Tuesday, December 25, 2012

The Christmas Spirit Still Lives In Me

Never in a million years did I think that today would go as it did, but it did, and I'm not exactly sure how I feel about it. Christmas day is a day to be with family, with those who love you, with those you want to be with you, because it is Christmas! And as I said yesterday, I have been blessed with people in my life, people who I did not expect, who have invited me into their homes, who have considered my situation and opened their doors to me. It feels so good to know that there are people out there who truly care, who understand the Christmas spirit. I said it last night, the true spirit of Christmas, to me, is love, love for those who love you and love for everyone, for all those who need it. And seeing what people have done for me during these holidays, has truly shown me that the Christmas spirit is still alive out there, even when I am going through hell. I keep saying I am not going to lie, and I'll say that again, because this Christmas season has been incredibly hard, tough to deal with, lonely if you will. And I don't mean that literally, because I have been with people who love me, people who listened to me, and people who really truly wanted me to be there. I think I mean it emotionally, emotionally lonely, and that is expected, if you think about it. Although I am dealing with the pain and reality, it is natural for me to feel lonely. I have been used to, for so long, to go to sleep at night and look to my left and see my wife, then wake up and feel her, laying there, still sleeping! That is my routine, and routines are hard to break, we get into them and we expect them. Not all routines are good, per say, but they are what they are. Going to go to sleep at night, with monkeys and tigers, a bear and a moose, laying next to me, is just not the same. There are times when I will move at night, unconsciously, and reach for her, to then realize she is not there. I know time will help, time will help anything, but time takes time!
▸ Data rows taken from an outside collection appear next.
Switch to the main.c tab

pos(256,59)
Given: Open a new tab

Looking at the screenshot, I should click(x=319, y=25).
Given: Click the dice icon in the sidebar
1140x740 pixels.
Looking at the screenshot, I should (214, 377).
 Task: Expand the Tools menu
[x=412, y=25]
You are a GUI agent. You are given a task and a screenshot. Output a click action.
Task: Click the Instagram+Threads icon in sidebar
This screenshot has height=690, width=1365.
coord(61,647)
I did talk to my wife today, she called me. But as lately, the conversations are not pleasant; I know I push a lot, I push for answers, I push for guidance. And that upsets her, that makes her cry, but that is not my goal, at all. I want to talk things through, so I can get guidance, so I can know what to do next, for myself. I wish things could be different, more so along the lines of just talking, getting along. I know it is hard, but I also know I have to understand that I need to be calm, I need to listen and I try to understand her, even when I don't. Regardless, things will happen as they will, and there is nothing I can do. I wish I didn't make my wife cry, because it breaks my heart, it really does. I might not show it when we talk, she might not believe me when I say that, but it does, she is still my wife, and like I've said before, my love hasn't stopped. I can't explain why, and I wish I could, but I think I still feel that I made a commitment to something much bigger than me, much bigger than us and I will go to the end of the world to save it. I know it is irrational, I know it is following my heart, and I said I wouldn't do that, but, I don't know... My wife told me today, that she does want to move out, get her own place, regardless. She had said that before, but I guess I didn't think it was serious, I was trying to hold on to hope.
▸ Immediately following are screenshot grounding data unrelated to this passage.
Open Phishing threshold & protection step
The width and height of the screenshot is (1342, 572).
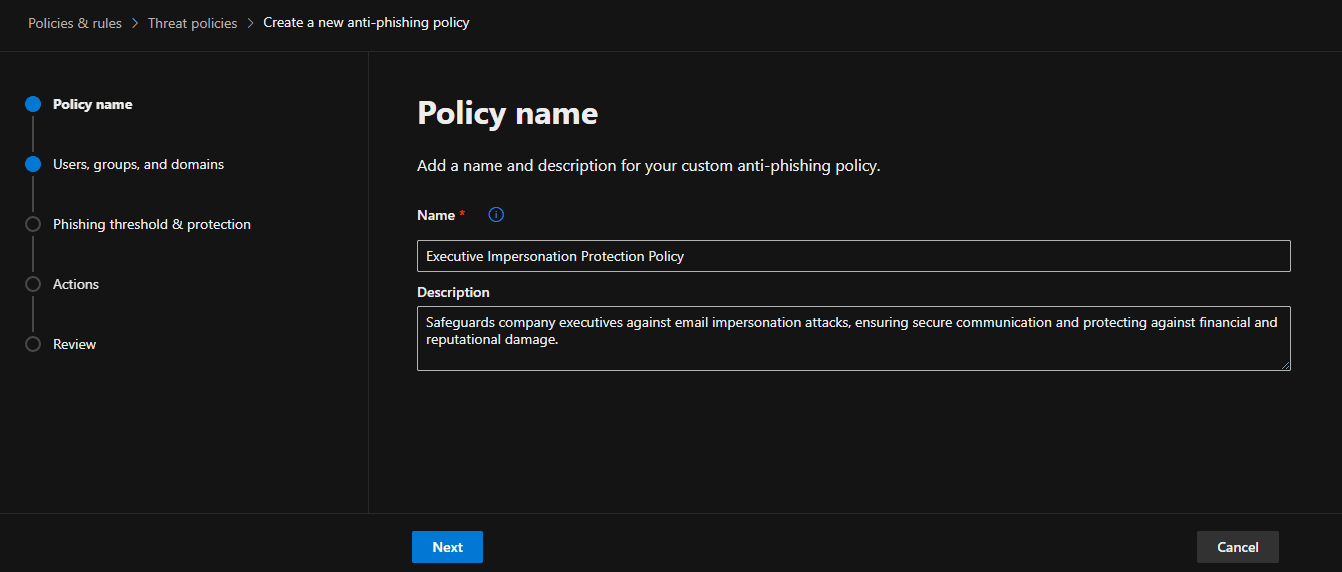point(151,224)
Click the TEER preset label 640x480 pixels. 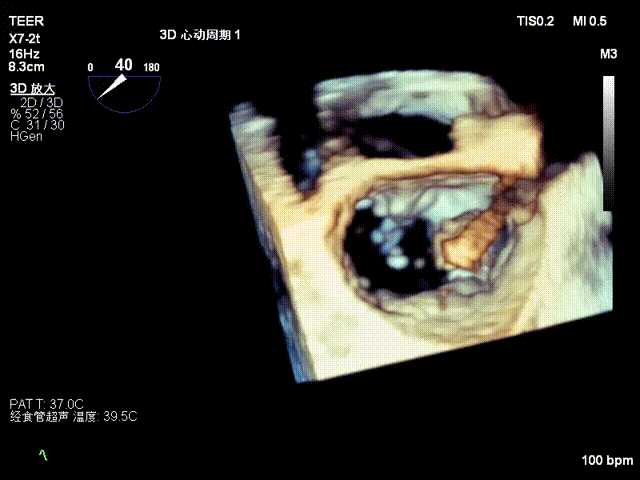pyautogui.click(x=24, y=22)
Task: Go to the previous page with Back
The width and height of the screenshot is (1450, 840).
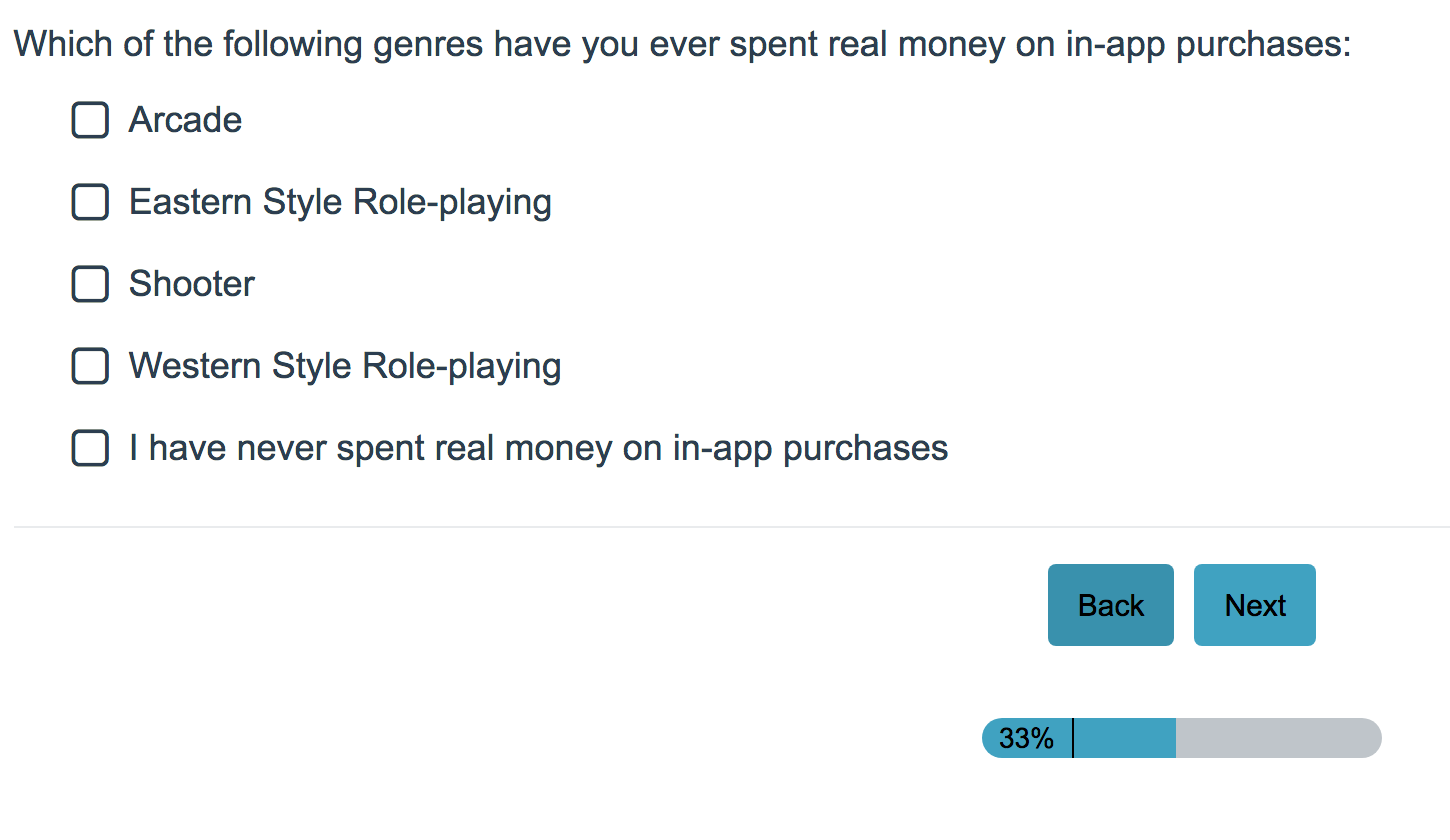Action: click(1110, 605)
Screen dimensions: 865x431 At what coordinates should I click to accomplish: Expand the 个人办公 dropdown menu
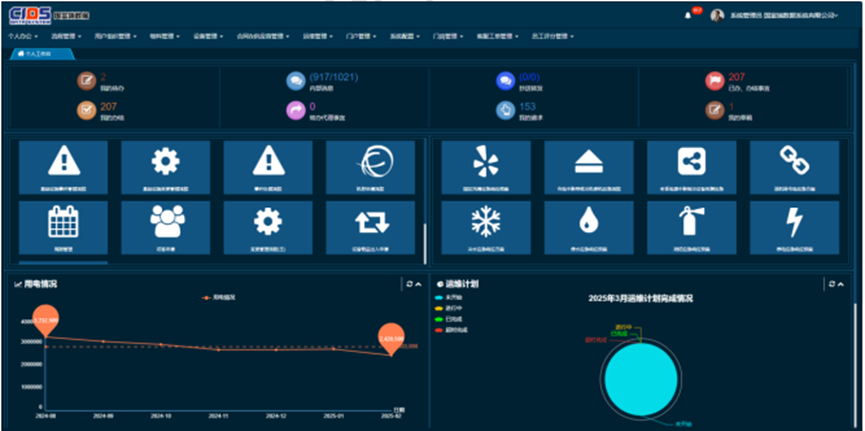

I don't know what is to come, but I know I have to make tough decisions now, decisions to move on, officially. And I am scared to do so, I am scared to start that process. My wife says it is too fast for that, that is not what she wants. But what does that mean? How can I see my wife go out on her own, live her life, and me not do the same, but continue to hold on to something that is not there? The last thing on my mind today is finding someone else, someone else to replace her. How can I even think about that, when I am still barely holding on to something? How can I do that when I don't want to do that? No one will ever replace her, ever. She was my first true love, the women who I asked to marry me, the woman who I asked to raise my children. I know the future will be tough, but I need to keep my spirits high and I must keep an open mind. I need to understand things that maybe my brain, and heart don't want to; I need to listen, and I need to talk. I need to understand that she is my wife and that I need to let her talk. I know she has made mistakes, and they have hurt me, but we are human.

As Christmas winds down, I think of all the Christmas memories we have together and I smile. The present and the future can't change the past and that will always be there. I don't know how I feel about that, but I know the past will be painful, thinking about it, remembering, for me and for her. But our pasts are what make us who we are today and we need to embrace it. Our futures are defined largely by our pasts, by what happened, but most of all by how we use those experiences, memories, to move forward. Never forget that God loves all of us, regardless of our mistakes. Merry Christmas everyone, may all the blessings in the world be with you and your loved ones; I know those blessings are with me today.